MATERIAL PROVIDED
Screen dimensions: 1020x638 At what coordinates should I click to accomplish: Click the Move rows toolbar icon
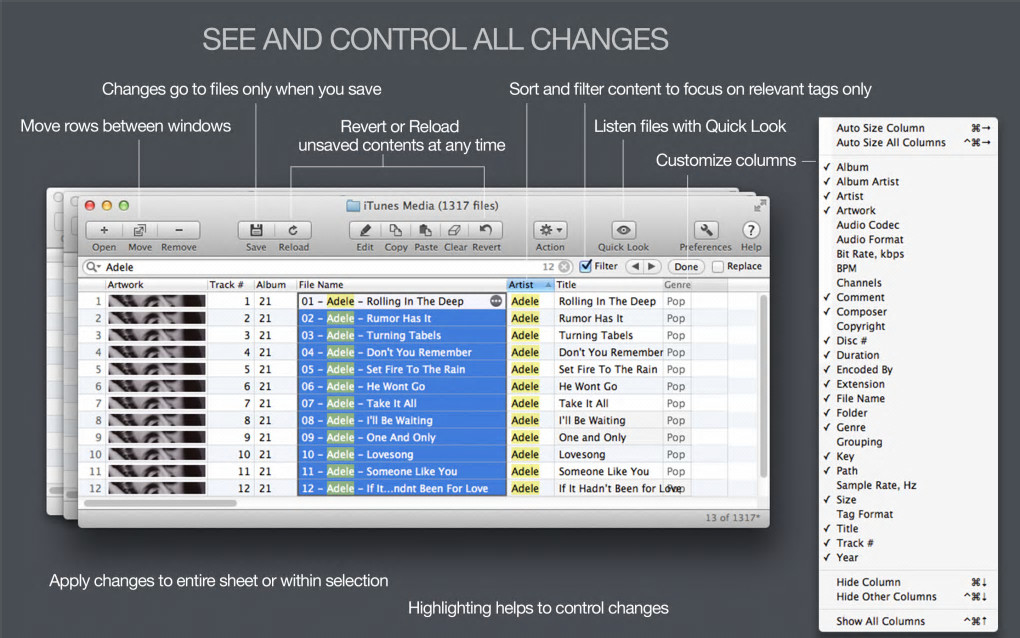point(139,230)
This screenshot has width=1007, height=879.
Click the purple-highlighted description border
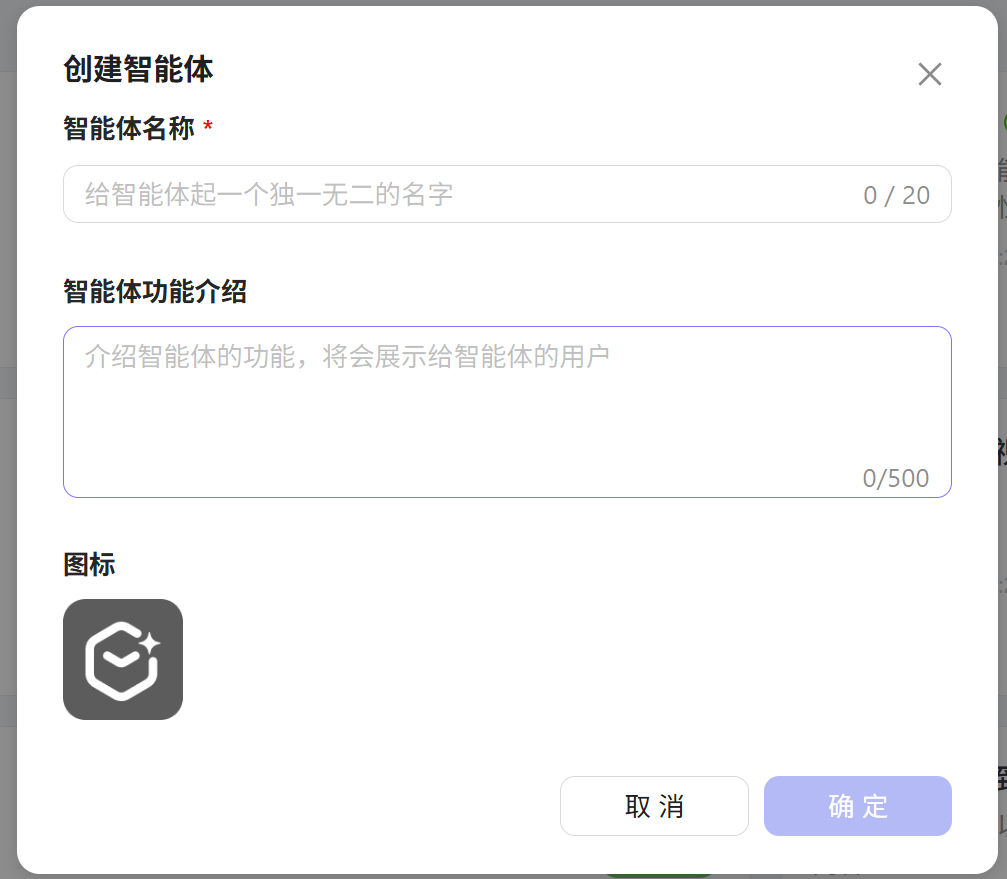(x=507, y=328)
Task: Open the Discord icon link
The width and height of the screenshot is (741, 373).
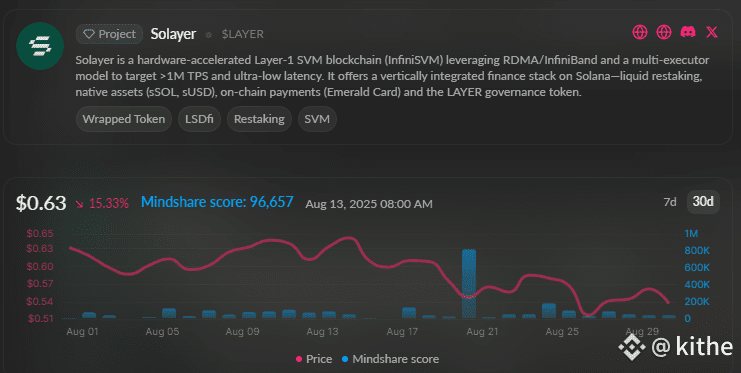Action: pyautogui.click(x=688, y=32)
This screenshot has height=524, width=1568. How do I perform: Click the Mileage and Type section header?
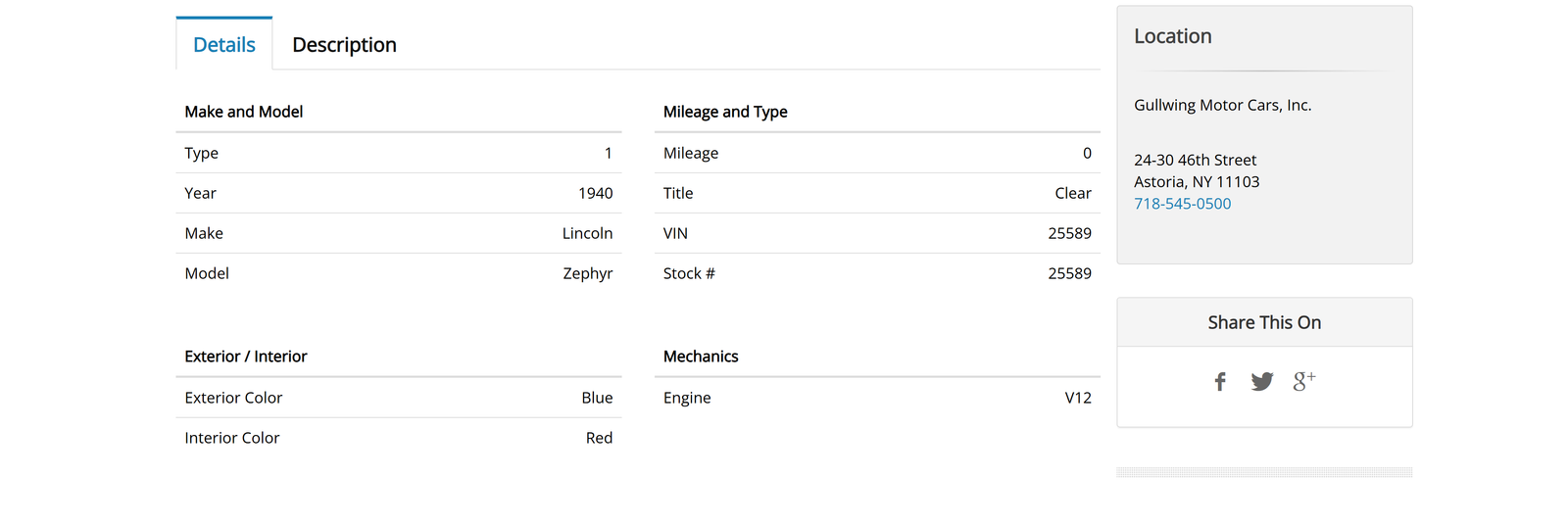(725, 112)
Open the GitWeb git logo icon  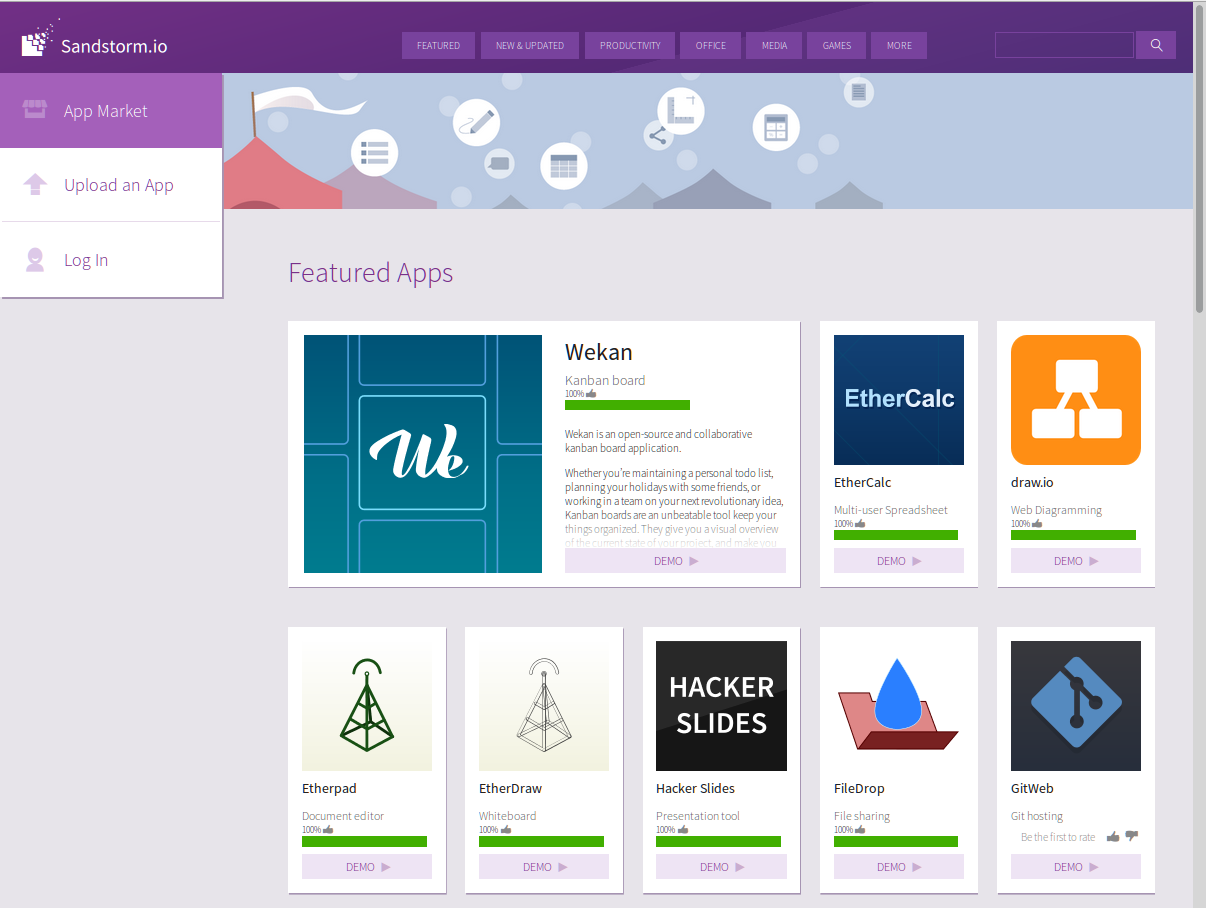click(1075, 706)
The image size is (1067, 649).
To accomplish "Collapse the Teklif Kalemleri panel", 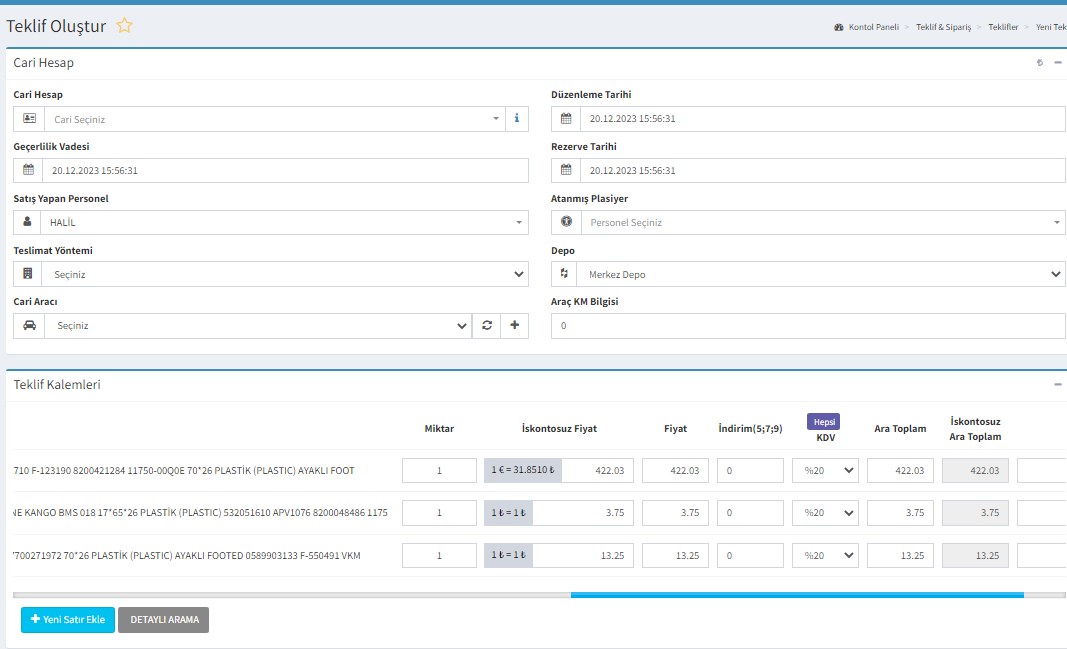I will (x=1057, y=384).
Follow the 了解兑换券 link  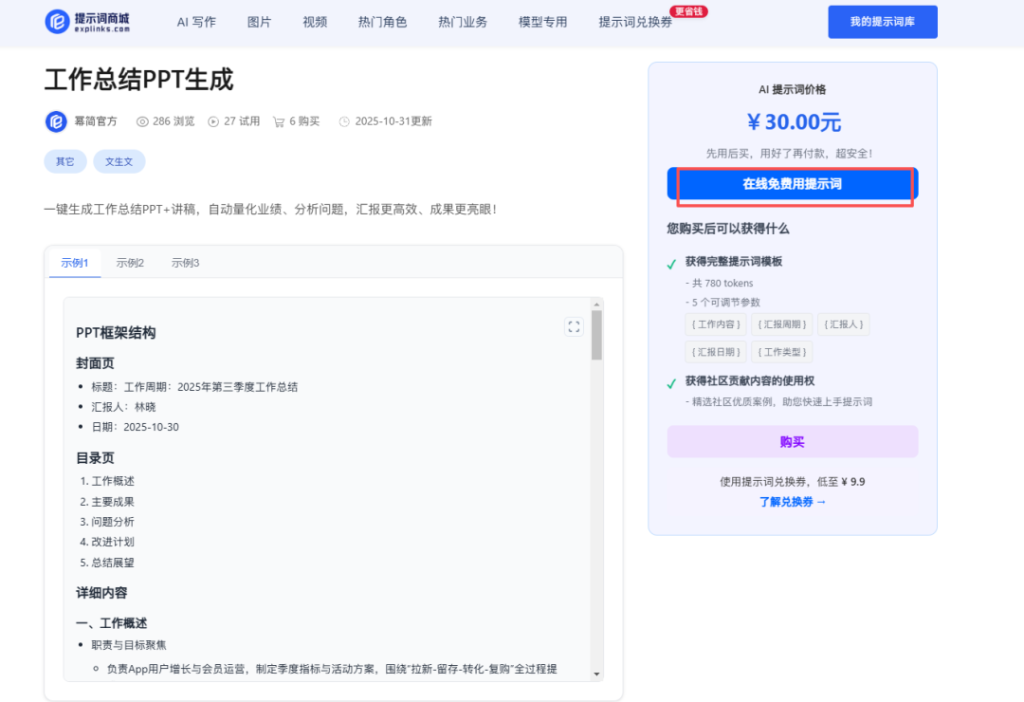tap(792, 502)
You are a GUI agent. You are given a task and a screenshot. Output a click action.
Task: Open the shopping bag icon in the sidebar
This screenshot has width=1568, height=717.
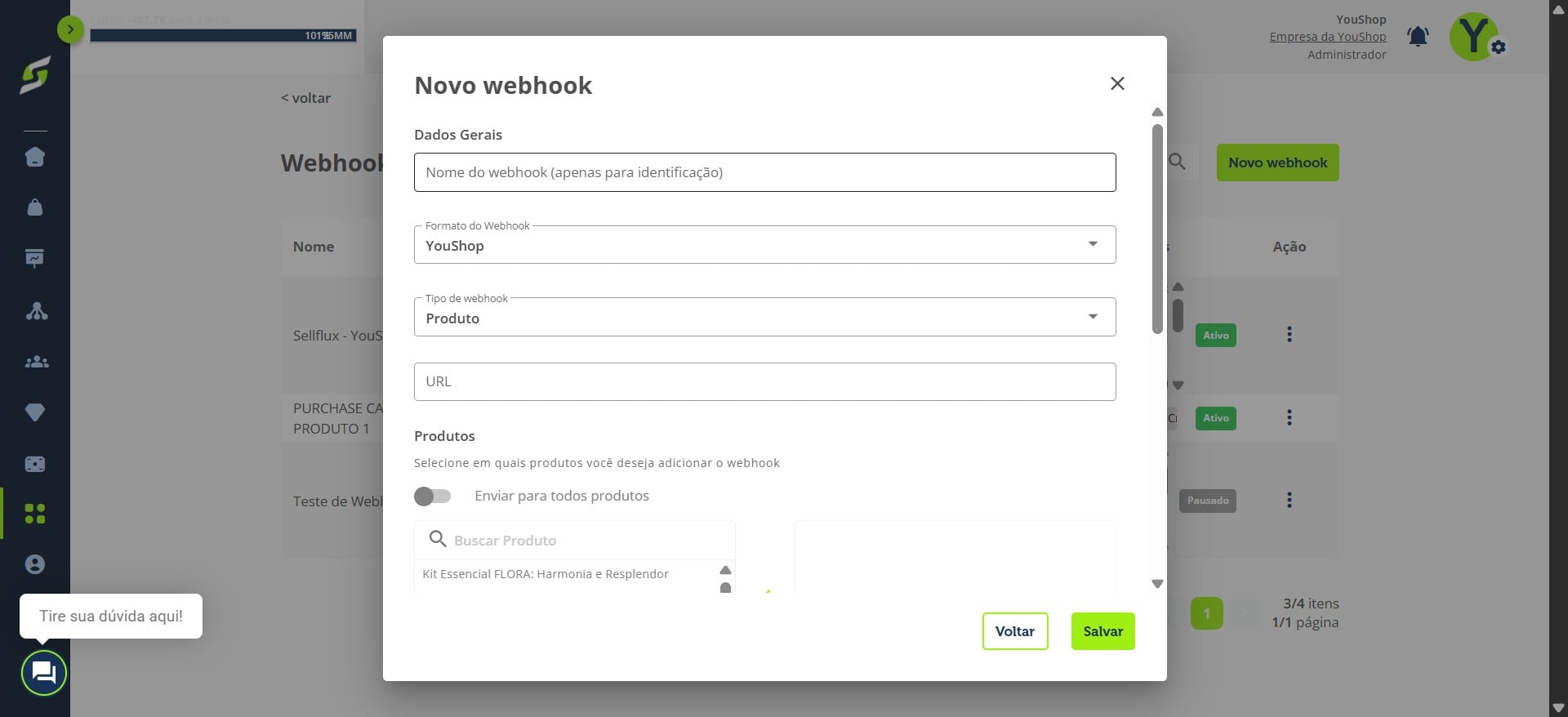click(x=35, y=207)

WORK REQUIRED
Write out again, word for word, only the lines from the one with "Task: Open the shopping" through the last line of the material, and omit each picture.

EXERCISE ANSWER
Task: Open the shopping bag icon in the sidebar
This screenshot has width=1568, height=717.
click(x=35, y=207)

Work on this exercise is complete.